Vendredi soir, dans le quartier Havre-Caumartin à Paris, plusieurs dizaines de militant·e·s antifascistes se sont rassemblé·e·s pour rendre hommage au jeune antifasciste Clément Méric, tué par des militants d’extrême droite il y a sept ans à cet endroit (pour en savoir plus, voir le site du Comité pour Clément). Après avoir déposé quelques fleurs et craqué quelques fumigènes, la petite foule s’est recueillie en silence, sous les yeux des badauds qui, parfois, demandaient ce qui se passait.

Photo : La Horde

Photo : La Horde

Photo : La Horde

À Lyon, des camarades de la GALE ont réalisé une fresque :

À l’étranger aussi, comme à Bruxelles ou à Pinneberg (Allemagne), des actions à sa mémoire ont été organisées.

À Bruxelles

L’action antifasciste Paris-banlieue et Solidaires, le syndicat dont faisait partie Clément, ont publié des textes pour lui rendre hommage (à lire ici et ), ainsi que le collectif gersois antifasciste, dont voici le communiqué :

Le 5 juin 2013, Clément Méric, militant antifasciste, mourait à Paris sous les coups de militants néo-nazis. Le procès en appel de ses meurtriers a été repoussé deux fois, cette année, suite au mouvement social contre la réforme des retraites, puis à la pandémie de Covid-19.

Nous ne pourrons pas organiser cette année d’hommage à sa mémoire, en raison des limitations de regroupement imposés. Mais Clément est présent dans nos pensées et dans nos cœurs et son engagement demeure un exemple pour nous.

L’extrême droite est au pouvoir dans de nombreux pays : au Brésil avec Bolsonaro, en Autriche avec le chancelier Kurz, en Hongrie avec Orban. Leurs points communs : la criminalisation d’une partie de la population, le racisme, les attaques contre les droits des femmes, l’homophobie, l’usage de la violence paramilitaire, la haine des valeurs progressistes, l’aggravation des politiques anti-sociales et anti-environnementales.

En France, les gouvernements successifs ont une grande responsabilité dans la montée du FNRN, en passe de remporter des villes importantes au deuxième tour des élections municipales. Macron, à travers ses politiques liberticides, anti-migrants, antisociales et libérales, continue de paver la voie à Le Pen.

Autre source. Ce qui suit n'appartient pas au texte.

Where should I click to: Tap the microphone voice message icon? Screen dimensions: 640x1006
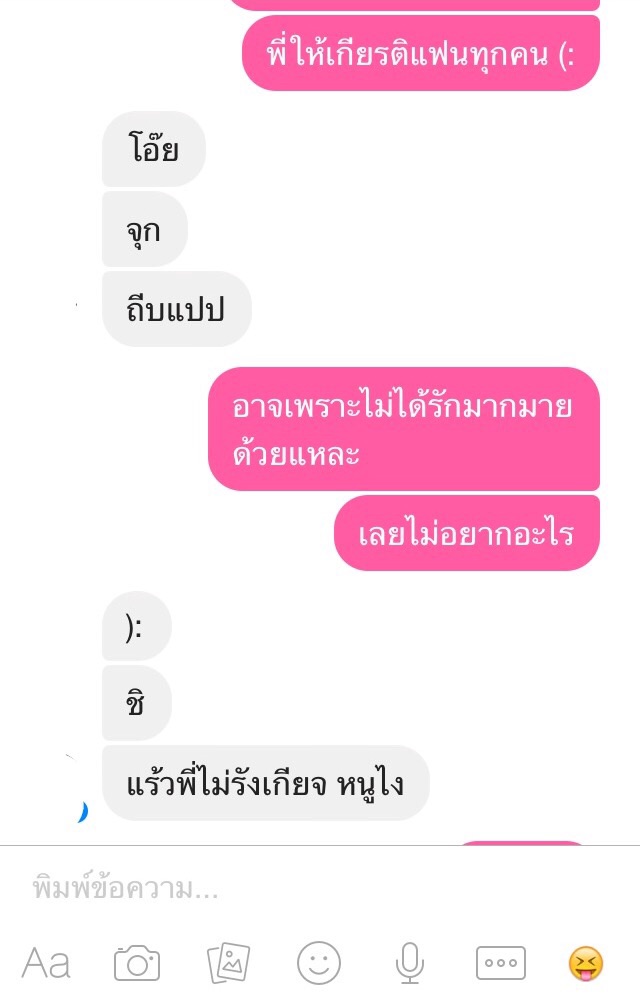tap(409, 962)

Aux États-Unis, la mobilisation contre les crimes racistes s’amplifie, suite à la mort de George Floyd, étouffé par des policiers lors de son interpellation. Ce drame marquera peut-être la fin de l’impunité, car ces policiers sont inculpés de meurtre. En France – où les mêmes techniques d’immobilisation sont employées par la police – de récentes manifestations demandent justice pour Adama Traoré, lui aussi mort d’étouffement, en 2016, lors d’un contrôle. Adama est le symbole des autres personnes mortes dans des conditions similaires, et dont les dossiers ont été classés sans suite.

Nous appelons toutes les forces, toutes les personnes qui partagent les valeurs de solidarité, d’égalité et de liberté à se rassembler contre le danger fasciste et à faire vivre Clément dans les luttes.

Membres du Collectif gersois antifasciste : Organisations engagées contre le fascisme : Alternative libertaire du Gers, Centre régional des Enseignants en Occitan (CREO 32), CGT Educ’action 32, Ensemble 32, Gauche Anticapitaliste 32, Groupe Grand Armagnac Insoumis, Nouveau Parti Anticapitaliste 32,Parti communiste 32, Parti de gauche du Gers, République et Socialisme, Union syndicale Solidaires 32 Ainsi que des femmes et des hommes engagé(e)s contre le fascisme.